4.5 Dat de werkgever de kosten uiteindelijk waarschijnlijk (geheel of althans gedeeltelijk) vergoed krijgt van zijn verzekeraar, maakt niet dat de werkgever geen last aan zijn cliënt heeft kunnen verstrekken om deze kosten op eigen naam te innen.

5 BEOORDELING

5.1 De raad overweegt dat er geen enkele belemmering bestaat voor een advocaat om in een situatie als de onderhavige uit naam van zijn of haar cliënt een proceskostenveroordeling te verzoeken, terwijl de betreffende kosten (zoals advocaatkosten) in de praktijk door een ander (in dit geval: de voormalig werkgever van de cliënt) worden betaald. Het betreft immers steeds nog wel degelijk kosten die aan de zijde van de cliënt van de advocaat zijn gevallen. Dat verweerster de rechtbank heeft misleid, althans pogingen daartoe heeft gedaan, is op geen enkele wijze gebleken. Ook overigens is niet gebleken dat verweerster tuchtrechtelijk verwijtbaar heeft gehandeld. 

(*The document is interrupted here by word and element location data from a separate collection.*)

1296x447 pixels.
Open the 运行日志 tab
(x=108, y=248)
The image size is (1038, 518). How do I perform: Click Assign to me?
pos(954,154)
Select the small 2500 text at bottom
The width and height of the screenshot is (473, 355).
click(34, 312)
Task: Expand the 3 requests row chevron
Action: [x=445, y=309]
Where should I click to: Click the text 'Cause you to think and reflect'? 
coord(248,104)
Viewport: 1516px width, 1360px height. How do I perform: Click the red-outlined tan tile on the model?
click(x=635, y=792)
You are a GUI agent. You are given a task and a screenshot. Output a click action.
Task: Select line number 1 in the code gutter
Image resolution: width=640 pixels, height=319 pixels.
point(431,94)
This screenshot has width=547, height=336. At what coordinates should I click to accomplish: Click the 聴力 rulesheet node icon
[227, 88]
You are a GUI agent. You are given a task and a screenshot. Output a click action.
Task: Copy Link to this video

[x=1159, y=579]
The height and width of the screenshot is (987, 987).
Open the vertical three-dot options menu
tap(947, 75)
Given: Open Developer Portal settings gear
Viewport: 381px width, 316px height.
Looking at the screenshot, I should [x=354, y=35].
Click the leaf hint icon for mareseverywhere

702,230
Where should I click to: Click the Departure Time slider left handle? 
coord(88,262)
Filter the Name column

5.2 De klacht is derhalve ongegrond.

BESLISSING

De raad van discipline:

- verklaart de klacht ongegrond.

Aldus beslist door mr. C.H. van Breevoort-de Bruin, voorzitter, mrs. L.P.M. Eenens, H.E. Meerman, A.J.N. van Stigt en A.B. van Rijn, leden, bijgestaan door mr. N.M. van Trijp als griffier en uitgesproken ter openbare zitting van 5 december 2016.

Deze beslissing is in afschrift op 5 december 2016 verzonden.